The policy does indeed centre on reviving Britain’s relationship with the EU following Brexit. Thus exports of goods and services, notably financial services, would flourish; parliamentarians would sit comfortably in their seats; and European countries would receive greater detail and predictability on access to British government business.
Yet this policy by ministers unfamiliar with their British negotiating position, when the EU is closer than ever to an agreement than any before, might simply be seen as the final gambit in a policy designed to mitigate the potential damage to British relations with the EU after Brexit.
It’s not just “free-trade deals”; it’s also the woolly British policy of getting out of all EU social, employment and environmental regulations as soon as possible. Yes, that would be great. It would also, however, be a massive gamble. If it works, it has no consequences for the “UK”. It’s just a partial withdrawal.

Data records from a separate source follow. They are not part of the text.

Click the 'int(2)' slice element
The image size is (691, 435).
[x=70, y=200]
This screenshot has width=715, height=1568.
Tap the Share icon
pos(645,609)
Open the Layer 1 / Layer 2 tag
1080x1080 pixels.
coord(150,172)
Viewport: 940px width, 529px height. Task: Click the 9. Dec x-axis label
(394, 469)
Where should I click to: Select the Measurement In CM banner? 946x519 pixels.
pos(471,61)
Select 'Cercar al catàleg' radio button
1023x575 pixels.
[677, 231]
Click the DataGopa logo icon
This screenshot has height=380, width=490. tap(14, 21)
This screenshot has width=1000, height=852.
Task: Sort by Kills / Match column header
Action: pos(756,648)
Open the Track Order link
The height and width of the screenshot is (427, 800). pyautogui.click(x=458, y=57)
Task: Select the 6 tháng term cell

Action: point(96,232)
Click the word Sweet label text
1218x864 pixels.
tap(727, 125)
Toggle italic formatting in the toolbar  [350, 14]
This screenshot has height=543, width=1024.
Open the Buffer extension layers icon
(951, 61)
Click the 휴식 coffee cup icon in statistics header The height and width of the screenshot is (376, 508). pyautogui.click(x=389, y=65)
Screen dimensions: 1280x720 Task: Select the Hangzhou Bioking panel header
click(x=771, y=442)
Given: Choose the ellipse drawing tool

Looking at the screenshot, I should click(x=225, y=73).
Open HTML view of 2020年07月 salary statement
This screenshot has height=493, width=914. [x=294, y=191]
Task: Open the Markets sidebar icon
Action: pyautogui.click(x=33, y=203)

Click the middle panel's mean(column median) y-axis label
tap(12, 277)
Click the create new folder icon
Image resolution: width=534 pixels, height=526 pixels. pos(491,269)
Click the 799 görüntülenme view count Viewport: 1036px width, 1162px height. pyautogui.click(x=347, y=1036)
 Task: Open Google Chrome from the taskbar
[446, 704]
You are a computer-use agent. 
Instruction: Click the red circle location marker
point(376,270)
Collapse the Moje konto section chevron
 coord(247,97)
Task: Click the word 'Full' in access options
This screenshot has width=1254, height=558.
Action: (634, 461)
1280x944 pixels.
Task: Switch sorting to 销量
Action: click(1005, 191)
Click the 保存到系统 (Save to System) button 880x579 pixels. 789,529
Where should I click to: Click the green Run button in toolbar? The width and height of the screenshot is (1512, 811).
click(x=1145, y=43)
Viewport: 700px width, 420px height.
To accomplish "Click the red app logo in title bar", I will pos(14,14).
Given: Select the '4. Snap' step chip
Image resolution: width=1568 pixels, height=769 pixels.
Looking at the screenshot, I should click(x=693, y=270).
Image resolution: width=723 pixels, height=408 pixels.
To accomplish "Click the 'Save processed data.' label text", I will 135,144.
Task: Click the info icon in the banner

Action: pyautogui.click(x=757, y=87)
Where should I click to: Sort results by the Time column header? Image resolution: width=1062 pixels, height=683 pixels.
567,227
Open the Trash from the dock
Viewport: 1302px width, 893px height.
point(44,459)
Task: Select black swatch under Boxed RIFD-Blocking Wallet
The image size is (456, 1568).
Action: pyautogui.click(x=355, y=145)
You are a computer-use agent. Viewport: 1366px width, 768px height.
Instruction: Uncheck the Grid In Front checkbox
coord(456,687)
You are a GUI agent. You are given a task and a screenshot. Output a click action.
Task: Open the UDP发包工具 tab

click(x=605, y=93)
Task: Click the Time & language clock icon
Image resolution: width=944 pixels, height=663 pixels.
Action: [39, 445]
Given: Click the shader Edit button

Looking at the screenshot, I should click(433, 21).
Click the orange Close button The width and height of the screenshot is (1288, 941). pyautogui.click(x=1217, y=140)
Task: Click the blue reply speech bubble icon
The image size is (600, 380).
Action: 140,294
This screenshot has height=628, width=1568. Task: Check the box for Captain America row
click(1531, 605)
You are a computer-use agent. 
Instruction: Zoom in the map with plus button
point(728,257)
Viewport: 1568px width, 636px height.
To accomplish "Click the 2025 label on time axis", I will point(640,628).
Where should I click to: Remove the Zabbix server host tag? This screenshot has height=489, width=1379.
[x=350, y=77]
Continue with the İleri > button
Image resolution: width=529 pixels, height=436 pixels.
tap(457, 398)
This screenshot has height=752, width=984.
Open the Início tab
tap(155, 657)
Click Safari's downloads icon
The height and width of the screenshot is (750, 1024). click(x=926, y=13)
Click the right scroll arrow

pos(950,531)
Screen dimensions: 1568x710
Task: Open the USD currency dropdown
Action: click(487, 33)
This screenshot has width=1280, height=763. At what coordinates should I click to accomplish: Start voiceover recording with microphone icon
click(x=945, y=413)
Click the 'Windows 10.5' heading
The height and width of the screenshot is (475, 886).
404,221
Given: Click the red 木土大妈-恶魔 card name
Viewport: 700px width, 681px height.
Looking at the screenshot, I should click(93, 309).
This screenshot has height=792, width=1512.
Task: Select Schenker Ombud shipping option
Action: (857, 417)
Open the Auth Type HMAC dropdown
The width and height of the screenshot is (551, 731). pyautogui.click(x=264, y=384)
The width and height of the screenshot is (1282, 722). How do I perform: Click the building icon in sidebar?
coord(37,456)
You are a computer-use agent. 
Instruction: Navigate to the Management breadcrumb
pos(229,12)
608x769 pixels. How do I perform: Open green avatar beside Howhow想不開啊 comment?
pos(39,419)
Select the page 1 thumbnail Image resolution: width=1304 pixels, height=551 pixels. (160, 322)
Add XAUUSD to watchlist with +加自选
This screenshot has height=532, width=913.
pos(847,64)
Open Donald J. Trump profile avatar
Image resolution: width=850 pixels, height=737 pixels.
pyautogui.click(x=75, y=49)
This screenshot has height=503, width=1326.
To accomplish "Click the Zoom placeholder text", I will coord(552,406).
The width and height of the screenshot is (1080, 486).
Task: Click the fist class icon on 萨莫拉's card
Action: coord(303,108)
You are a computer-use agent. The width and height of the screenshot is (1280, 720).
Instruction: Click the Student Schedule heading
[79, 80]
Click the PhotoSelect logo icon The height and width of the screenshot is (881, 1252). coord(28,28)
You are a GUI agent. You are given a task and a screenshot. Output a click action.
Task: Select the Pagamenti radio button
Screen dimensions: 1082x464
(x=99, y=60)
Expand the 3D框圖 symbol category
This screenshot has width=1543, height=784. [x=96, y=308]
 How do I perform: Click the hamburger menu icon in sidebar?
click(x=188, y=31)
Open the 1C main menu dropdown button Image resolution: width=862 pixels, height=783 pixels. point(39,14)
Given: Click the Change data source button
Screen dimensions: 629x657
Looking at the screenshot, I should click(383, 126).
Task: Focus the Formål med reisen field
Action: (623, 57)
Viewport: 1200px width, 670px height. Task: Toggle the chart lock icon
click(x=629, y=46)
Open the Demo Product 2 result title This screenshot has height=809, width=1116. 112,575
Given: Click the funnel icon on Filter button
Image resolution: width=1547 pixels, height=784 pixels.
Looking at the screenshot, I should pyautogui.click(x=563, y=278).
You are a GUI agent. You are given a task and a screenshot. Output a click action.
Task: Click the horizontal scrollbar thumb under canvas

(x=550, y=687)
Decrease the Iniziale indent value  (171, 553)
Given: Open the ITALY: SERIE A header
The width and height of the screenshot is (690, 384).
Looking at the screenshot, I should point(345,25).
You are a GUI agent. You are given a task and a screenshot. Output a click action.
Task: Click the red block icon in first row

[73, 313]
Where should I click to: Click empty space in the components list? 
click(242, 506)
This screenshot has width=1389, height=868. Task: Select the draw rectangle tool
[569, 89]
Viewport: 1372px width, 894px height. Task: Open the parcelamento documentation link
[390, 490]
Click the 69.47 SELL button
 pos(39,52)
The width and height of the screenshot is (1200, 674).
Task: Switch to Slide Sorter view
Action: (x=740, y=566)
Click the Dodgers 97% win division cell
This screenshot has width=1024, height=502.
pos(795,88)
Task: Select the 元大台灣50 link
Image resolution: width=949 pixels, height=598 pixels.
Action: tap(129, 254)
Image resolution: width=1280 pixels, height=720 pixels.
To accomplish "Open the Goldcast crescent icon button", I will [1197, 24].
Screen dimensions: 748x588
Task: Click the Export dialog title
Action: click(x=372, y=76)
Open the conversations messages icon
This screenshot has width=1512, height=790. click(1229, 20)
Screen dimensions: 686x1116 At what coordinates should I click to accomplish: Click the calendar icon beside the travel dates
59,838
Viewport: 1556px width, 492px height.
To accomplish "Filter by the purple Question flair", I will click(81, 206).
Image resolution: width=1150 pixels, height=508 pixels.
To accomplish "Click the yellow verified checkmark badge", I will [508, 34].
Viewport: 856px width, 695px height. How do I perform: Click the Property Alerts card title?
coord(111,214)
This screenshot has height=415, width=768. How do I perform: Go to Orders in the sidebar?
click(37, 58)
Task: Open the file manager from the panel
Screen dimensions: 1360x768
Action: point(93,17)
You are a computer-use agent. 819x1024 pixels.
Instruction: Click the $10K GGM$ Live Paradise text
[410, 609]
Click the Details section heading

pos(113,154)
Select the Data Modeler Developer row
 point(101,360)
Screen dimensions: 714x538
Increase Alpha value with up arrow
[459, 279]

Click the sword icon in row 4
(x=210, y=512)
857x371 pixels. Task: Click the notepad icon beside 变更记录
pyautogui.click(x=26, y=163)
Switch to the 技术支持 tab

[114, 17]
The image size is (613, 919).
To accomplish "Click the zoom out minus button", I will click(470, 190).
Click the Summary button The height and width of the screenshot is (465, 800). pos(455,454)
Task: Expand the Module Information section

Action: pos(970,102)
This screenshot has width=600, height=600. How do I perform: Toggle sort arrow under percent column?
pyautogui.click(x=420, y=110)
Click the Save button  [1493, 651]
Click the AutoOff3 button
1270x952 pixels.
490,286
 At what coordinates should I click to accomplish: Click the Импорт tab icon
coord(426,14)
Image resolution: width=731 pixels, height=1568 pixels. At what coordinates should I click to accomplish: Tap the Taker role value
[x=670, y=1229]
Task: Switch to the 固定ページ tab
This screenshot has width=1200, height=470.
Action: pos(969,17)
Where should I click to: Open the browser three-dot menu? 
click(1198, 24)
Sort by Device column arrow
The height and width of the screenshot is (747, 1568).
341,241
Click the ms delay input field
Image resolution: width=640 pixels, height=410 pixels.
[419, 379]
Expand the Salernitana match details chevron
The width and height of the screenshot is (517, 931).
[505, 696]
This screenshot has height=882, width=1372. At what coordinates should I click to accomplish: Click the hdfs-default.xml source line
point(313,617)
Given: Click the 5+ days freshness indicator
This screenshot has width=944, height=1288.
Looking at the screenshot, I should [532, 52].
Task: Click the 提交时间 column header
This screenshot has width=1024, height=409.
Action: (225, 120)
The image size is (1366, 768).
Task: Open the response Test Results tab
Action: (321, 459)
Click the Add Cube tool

But if it doesn’t work, whatever savings and sanctions the Brexit transition and post-Brexit trade deals could achieve would be wiped out by losses on the financial and eurozone markets.
The euro was floated at an economically equivalent rate to the British pound because, from an economic point of view, it was the obvious solution to the stubborn inability of Britain to compete in the single currency. The inability of Gordon Brown and Alistair Darling in 2008 to mitigate that failure only amplified the challenge, with financial institutions pulling out of the UK and the pound dropping precipitously, into uncharted territory, as the ratings agencies explained in a grim study three years ago.
Free-trade treaties will be a long, difficult negotiation with the EU, not least because of the lack of European trust after Brexit.
But Britain – and, indeed, Europe – will also be curious to see how free-trade agreements can be put into effect between the UK and other countries that the EU is not about to sign up to the same “status quo” it was about to sign up to in the last decade.
The confusion is partly down to the failure of the coalition government, on its watch, to settle Britain’s negotiating position; largely because of the recklessness of the Cameron and Osborne governments, as neither adopted a clear, single, public negotiating position, and the coalition ran out of time to do so.
But an explanation also has to be found for the apparent impotence of ministers in the face of intransigence and division within the EU and national capitals. It is not just the French, they have many allies in Brussels and many equally intransigent and intransigent UK friends.
The timing of this so-called “letter” does not inspire confidence. The letter is designed as a more explicit political proposal than Johnson’s fantasy image of Mr Broadbent and/or Bob Geldof; yet it is also put out a week after the apparent difficulties of Brexit negotiations. It is not quite an ad for Johnson’s bus, but this morning it might as well be.